Computer Science ›› 2020, Vol. 47 ›› Issue (6): 133-137.doi: 10.11896/jsjkx.190600110

• Computer Graphics & Multimedia • Previous Articles     Next Articles

Scene Graph Generation Model Combining Attention Mechanism and Feature Fusion

HUANG Yong-tao, YAN Hua   

  1. School of Electronics and Information Engineering,Sichuan University,Chengdu 610065,China
  • Received:2019-06-20 Online:2020-06-15 Published:2020-06-10
  • About author:HUANG Yong-tao,born in 1995,postgraduate,is not member of China Computer Federation.His main research interests include computer vision,deep learning and parallel computing.
    YAN Hua,born in 1971,Ph.D,professor.His main research interests include intelligent algorithm,storage system and path planning.
  • Supported by:
    This work was supported by the Natural Science Foundation of China(61403265).

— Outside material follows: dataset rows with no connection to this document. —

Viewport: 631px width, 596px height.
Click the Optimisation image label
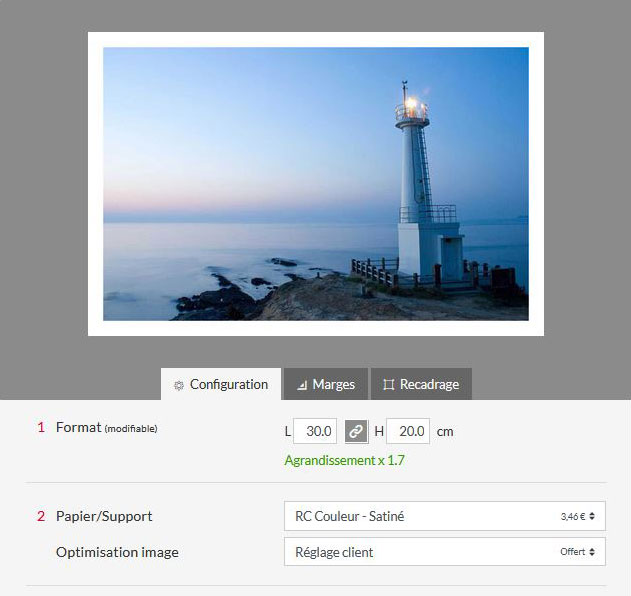(117, 552)
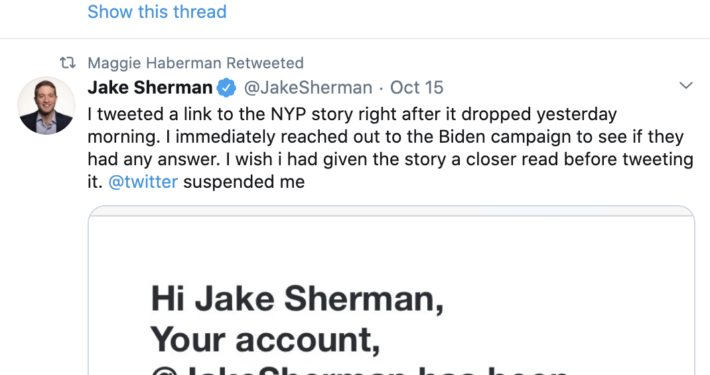Open the Oct 15 timestamp
The height and width of the screenshot is (375, 710).
[x=417, y=87]
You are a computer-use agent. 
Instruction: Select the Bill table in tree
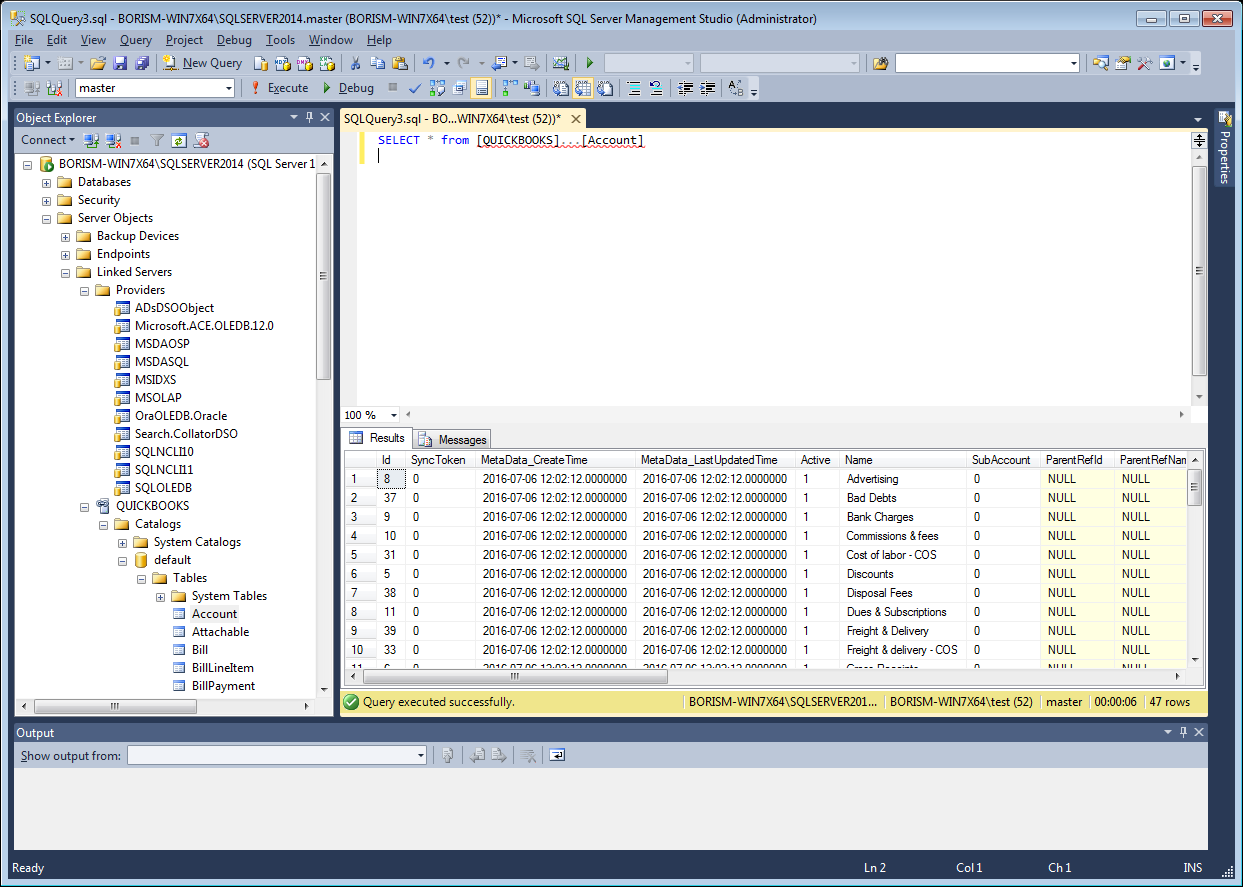(x=200, y=650)
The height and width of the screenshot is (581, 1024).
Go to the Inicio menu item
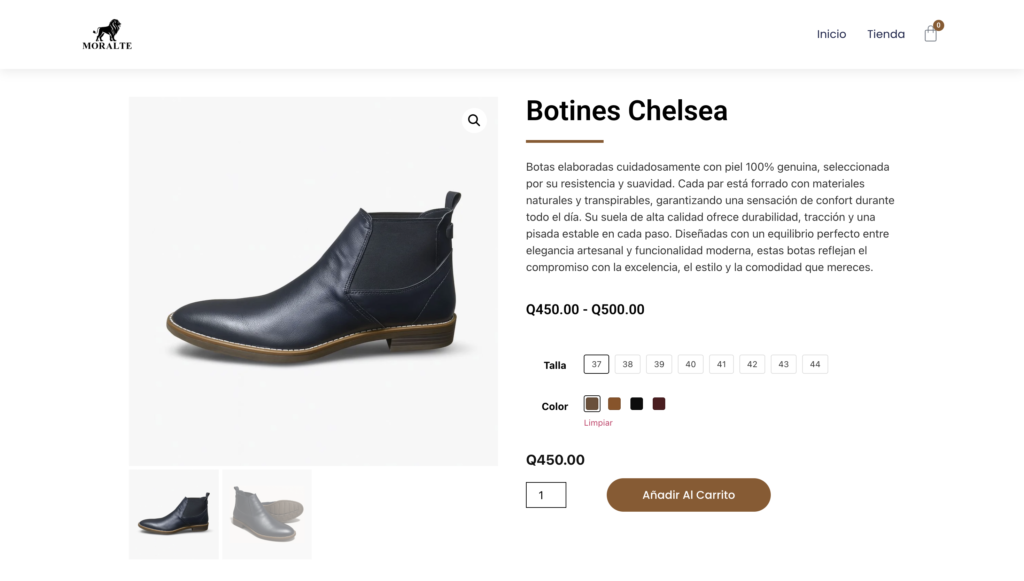(831, 34)
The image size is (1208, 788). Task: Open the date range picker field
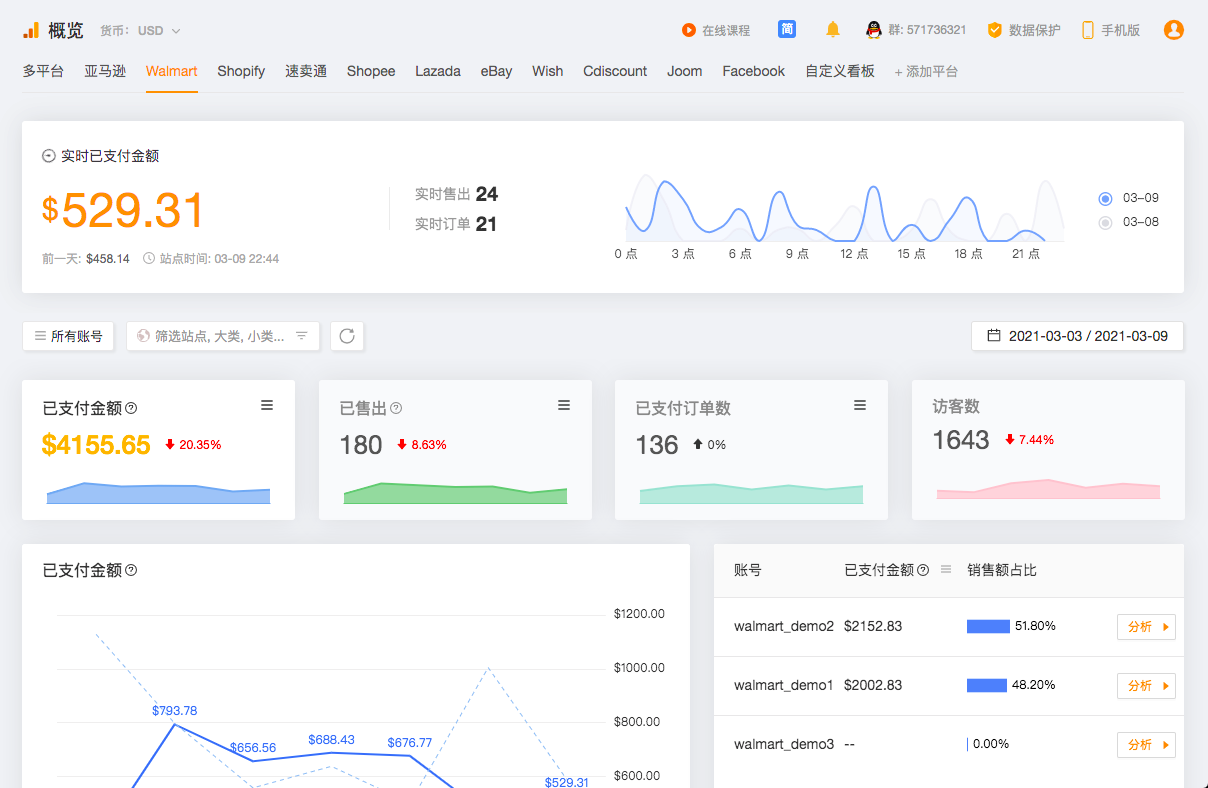click(x=1077, y=336)
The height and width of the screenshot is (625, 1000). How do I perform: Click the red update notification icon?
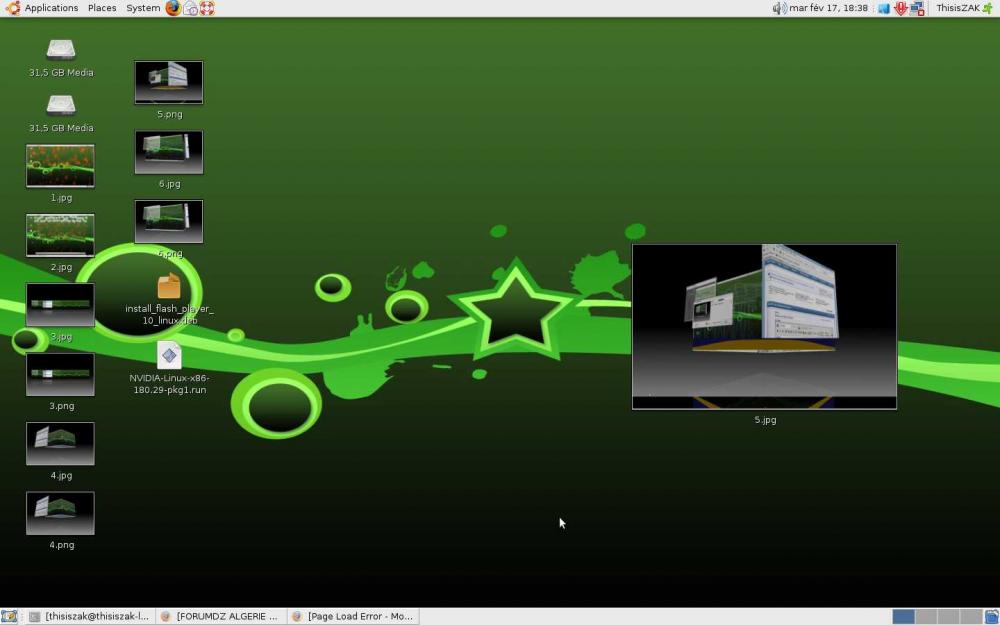[x=900, y=8]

Abstract: Understanding a visual scene can not only identify a single object in isolation,but also get the interaction between different objects.Generating scene graph can obtain all the tuples(subject-predicate-object) and describe the object relationships inside an image,which is widely used in image understanding tasks.To solve the problem that the existing scene graph generation models use complicated structures with slow inference speed,a scene graph generation model combining attention mechanism and feature fusion with Factorizable Net structure was proposed.Firstly,a image is decomposed into subgraphs,where each subgraph contains several objects and their relationships.Then,the position and shape information is merged in the object features,and the attention mechanism is used to realize the message transmission between the object features and the subgraph features.Finally,the object classification and the relationship between the objects are inferred according to the object features and the subgraph features.The experimental results show that the accuracy of the visual relationship detection is 22.78% to 25.41%,and the accuracy of the scene graph generation is 16.39% to 22.75%,which is 1.2% and 1.8% higher than Factorizable Net on multiplevi-sual relationship detection datasets.Besides,the proposed model can perform object relationship detection task in 0.6 seconds with a GTX 1080Ti graphics.The results demonstrate that the number of image regions to be inferred is significantly reduced by using the subgraph structure.The feature fusion method and the attention mechanism are used to improve the performance of depth features,so the objects and their relationships can be predicted more quickly and accurately.Therefore,it solves the problem of poor timeliness and low accuracy in the traditional scene graph generation models.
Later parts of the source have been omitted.